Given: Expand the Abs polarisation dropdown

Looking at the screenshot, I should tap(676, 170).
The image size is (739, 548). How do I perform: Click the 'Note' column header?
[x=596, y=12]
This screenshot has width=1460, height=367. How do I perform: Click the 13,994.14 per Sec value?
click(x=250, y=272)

══════════════════════════════

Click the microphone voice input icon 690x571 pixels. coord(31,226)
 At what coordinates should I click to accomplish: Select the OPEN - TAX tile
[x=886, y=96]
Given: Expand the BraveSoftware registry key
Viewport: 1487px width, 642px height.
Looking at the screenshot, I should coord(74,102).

══════════════════════════════

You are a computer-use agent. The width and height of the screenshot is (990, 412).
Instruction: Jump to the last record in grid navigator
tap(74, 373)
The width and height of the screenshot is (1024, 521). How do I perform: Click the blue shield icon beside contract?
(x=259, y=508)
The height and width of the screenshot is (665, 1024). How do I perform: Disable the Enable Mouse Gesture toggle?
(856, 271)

══════════════════════════════

Starting at the line that has "Click the microphone" and ending at the line that has "Given: Expand the BraveSoftware registry key", please write out the lines above exactly, leaving out all others.

Click the microphone voice input icon 690x571 pixels. coord(31,226)
 At what coordinates should I click to accomplish: Select the OPEN - TAX tile
[x=886, y=96]
Given: Expand the BraveSoftware registry key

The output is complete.